(RECORD EXCERPTS Opens)
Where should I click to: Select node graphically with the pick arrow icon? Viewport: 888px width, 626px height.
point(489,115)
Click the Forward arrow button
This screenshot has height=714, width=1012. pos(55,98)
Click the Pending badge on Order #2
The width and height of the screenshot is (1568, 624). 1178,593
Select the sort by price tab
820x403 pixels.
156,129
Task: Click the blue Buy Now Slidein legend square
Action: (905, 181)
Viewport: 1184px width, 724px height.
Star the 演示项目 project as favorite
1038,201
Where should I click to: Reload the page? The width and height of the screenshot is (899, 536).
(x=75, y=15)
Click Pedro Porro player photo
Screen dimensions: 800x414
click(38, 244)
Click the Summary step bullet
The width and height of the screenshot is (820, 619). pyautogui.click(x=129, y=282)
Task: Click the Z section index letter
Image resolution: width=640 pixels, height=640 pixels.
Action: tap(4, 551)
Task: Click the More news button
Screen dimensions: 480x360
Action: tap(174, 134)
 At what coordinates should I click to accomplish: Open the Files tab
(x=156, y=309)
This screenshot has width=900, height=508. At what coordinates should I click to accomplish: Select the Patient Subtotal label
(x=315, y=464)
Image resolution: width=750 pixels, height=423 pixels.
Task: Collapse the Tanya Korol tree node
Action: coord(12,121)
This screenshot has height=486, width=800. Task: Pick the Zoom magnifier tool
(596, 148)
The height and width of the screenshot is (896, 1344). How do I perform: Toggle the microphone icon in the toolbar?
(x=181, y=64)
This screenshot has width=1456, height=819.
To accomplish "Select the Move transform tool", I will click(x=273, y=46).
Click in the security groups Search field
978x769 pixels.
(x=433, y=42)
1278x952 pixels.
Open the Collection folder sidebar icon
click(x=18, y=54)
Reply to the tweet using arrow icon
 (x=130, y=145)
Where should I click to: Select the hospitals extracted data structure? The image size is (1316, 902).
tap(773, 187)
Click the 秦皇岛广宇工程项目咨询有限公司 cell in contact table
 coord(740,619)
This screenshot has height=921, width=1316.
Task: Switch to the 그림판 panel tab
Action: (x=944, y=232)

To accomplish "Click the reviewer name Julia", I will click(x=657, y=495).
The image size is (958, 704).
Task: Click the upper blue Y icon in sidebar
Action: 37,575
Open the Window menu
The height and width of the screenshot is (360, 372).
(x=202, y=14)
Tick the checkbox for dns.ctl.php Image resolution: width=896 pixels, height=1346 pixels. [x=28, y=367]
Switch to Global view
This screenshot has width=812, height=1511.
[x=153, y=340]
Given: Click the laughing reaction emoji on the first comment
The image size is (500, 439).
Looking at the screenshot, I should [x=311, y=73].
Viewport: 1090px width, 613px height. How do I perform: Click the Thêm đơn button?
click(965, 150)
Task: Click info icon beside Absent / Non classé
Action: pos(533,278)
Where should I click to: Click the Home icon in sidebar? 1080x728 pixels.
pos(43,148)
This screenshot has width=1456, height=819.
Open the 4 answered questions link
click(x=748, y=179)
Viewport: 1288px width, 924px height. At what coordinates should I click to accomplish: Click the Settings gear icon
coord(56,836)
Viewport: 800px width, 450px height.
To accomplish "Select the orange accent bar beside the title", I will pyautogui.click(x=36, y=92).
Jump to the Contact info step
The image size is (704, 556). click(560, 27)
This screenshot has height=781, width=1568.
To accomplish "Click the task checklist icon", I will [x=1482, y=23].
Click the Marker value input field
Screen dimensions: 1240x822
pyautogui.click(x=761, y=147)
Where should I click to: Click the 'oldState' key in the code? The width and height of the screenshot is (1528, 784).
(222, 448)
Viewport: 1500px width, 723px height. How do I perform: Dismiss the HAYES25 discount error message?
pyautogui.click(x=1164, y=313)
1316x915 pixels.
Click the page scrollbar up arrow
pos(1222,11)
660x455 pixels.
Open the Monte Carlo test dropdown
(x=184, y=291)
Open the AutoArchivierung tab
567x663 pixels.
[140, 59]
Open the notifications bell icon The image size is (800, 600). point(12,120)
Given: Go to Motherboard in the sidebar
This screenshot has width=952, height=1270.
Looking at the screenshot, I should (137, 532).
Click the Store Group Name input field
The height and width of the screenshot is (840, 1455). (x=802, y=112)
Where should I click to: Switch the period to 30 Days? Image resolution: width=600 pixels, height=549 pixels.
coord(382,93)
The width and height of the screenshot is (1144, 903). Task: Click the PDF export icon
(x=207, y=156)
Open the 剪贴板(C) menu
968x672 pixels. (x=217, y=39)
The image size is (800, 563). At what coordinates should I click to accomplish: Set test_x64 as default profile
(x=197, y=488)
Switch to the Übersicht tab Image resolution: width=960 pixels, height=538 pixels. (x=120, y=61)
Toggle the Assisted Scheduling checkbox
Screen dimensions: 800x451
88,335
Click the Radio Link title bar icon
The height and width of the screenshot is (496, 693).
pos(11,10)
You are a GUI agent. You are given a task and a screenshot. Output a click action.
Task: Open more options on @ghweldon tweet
(RECORD EXCERPTS Closes)
WHAT YOU NEED TO DO: When a line in the data holds the word "title", show that line.

ANSWER FOR THIS EXERCISE:
To accomplish "Select the orange accent bar beside the title", I will pyautogui.click(x=36, y=92).
Click the Radio Link title bar icon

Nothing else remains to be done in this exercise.